Yes, there are weddings and retirement parties, where uncomfortable people make stilted comments, and people are always thoughtlessly clinking their unexamined cheers and skoals and l’chaims. But overall, true toasting is a dying — even dead — art.
Dying, I should say, in 49 of the 50 states. Because alone among states, North Carolina has a state toast. State songs abound, of course, along with mottoes, to say nothing of the flowers, birds, minerals, and bugs that demonstrate the marvelous fecundity of the state-symbol ecosystem. But state toasts? Exactly one: ours.
I know this because I once had a detailed literary fantasy involving the North Carolina state toast. Here’s how it was supposed to go.
One of our senators — or governors, or members of Congress — gets elected president or vice president or something equally impressive. The point isn’t who or when, the point is that some North Carolinian is the Big Deal and is paying attention to North Carolina and its writers. Like me! Then perhaps one of my books becomes a best seller or I receive some noteworthy award or something. Or maybe the Important One just likes Carolina writers and wants to help them out. Anyhow, I earn attention, which yields the obligatory invitation to a fancy White House dinner. So there I am, at that gigantic table with the tablecloth and the candelabra and all the forks, and that president asks me to say a few words. I stand up in my sleek, shawl-collar tuxedo, the bow tie having been fastened not by some machine but by my own hand, and I raise a glass. With a glint in my eye, I say:
“Here’s to the land of the longleaf pine,
The summer land, where the sun doth shine,
Where the weak grow strong and the strong grow great …”
At this point, the Carolina-born Big Deal, gazing at me with what looks like wonder, stands and joins me, raising his or her own glass as together we intone, “Here’s to ‘Down Home,’ the Old North State!”
Such cheering! Enchanted guests fete me for the remainder of the evening, and whether the Order of the Long Leaf Pine precedes or follows this moment, that honor is eventually mine. Members of the Order do not have to wait to be asked to say a few words. They receive, as the certificate accompanying the award states, “the special privilege to propose the following North Carolina toast in select company anywhere in the free world,” that toast being, of course, the one the Big Deal and I in fantasy rapturously recite. And, mind you, I would not wait for select company. I would propose the toast promiscuously — at ball games and in bars, on back porches and at bachelor parties. Neither would I limit myself to the free world. I believe toasts can lead to democracy and would be prepared to prove it.
OK, obviously: How many different ways has that particular fantasy failed to come true? For one thing, no current North Carolinian appears likely to get anywhere near the White House. And let’s not even address the disappointing arc of my literary career — though at the very least we can agree that it has left me one longleaf pine short of an order.

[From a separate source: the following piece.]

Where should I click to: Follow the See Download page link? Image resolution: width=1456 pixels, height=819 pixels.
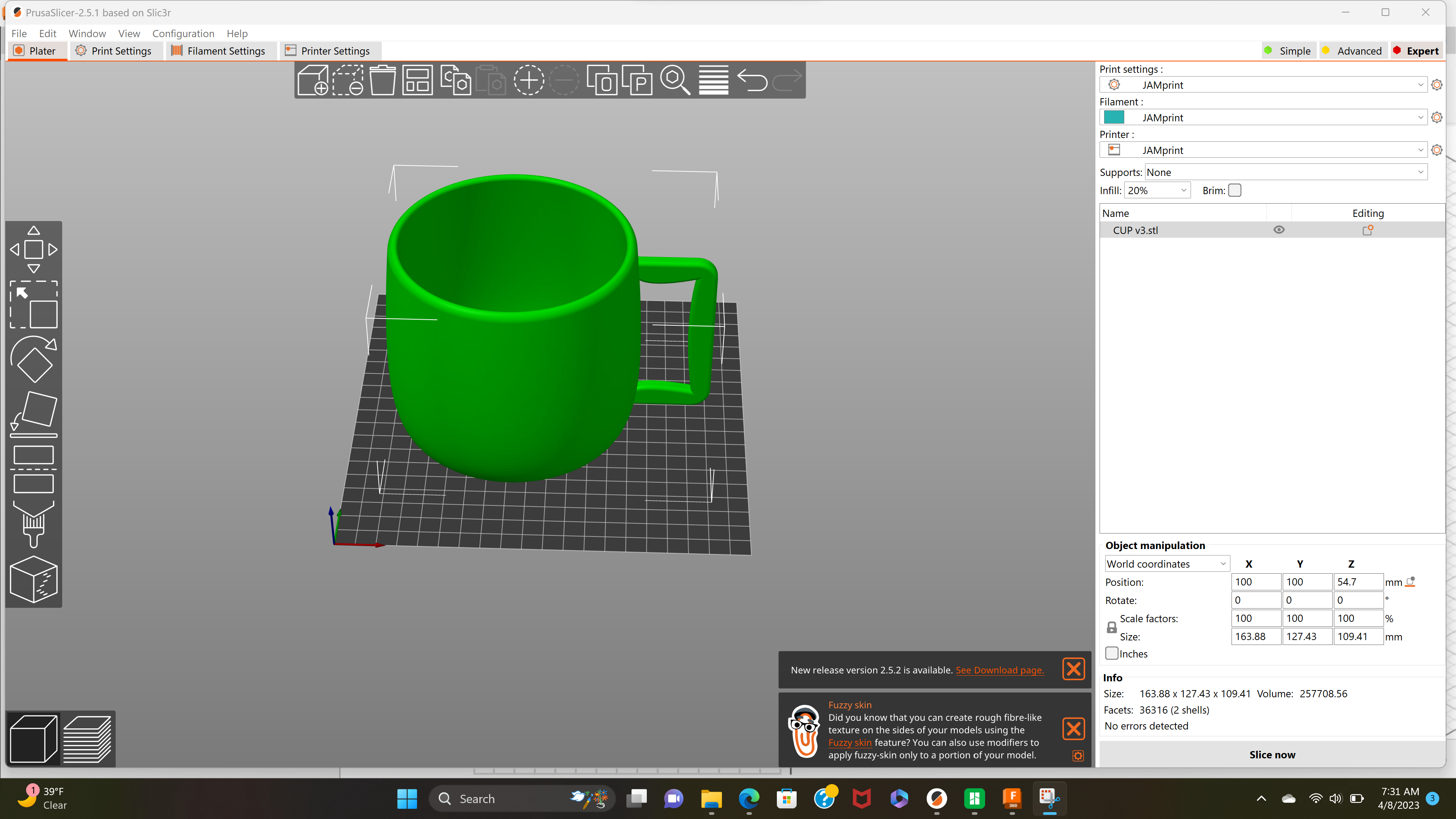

But forget all that: Only in North Carolina could I even have that particular — absurdly detailed — fantasy. Because North Carolina remains the only state in the union to have an official state toast.
In truth, the toast, adopted in 1957, is a song, by Leonora Martin and Mary Burke Kerr. The song is in turn confusingly called “A Toast.” Written in 1904, the thing was first spoken publicly that year at a meeting in Richmond, Virginia, of the North Carolina Society. Take that, Mountain of Conceit to our north!
Actually the legislature seems to have intended to adopt the “song” (I can find no mention of it ever being sung and have no record of a tune, if one existed) as the state toast to make up for having failed to adopt it as the state’s official song. That honor the legislature had in 1927 bestowed on “The Old North State.”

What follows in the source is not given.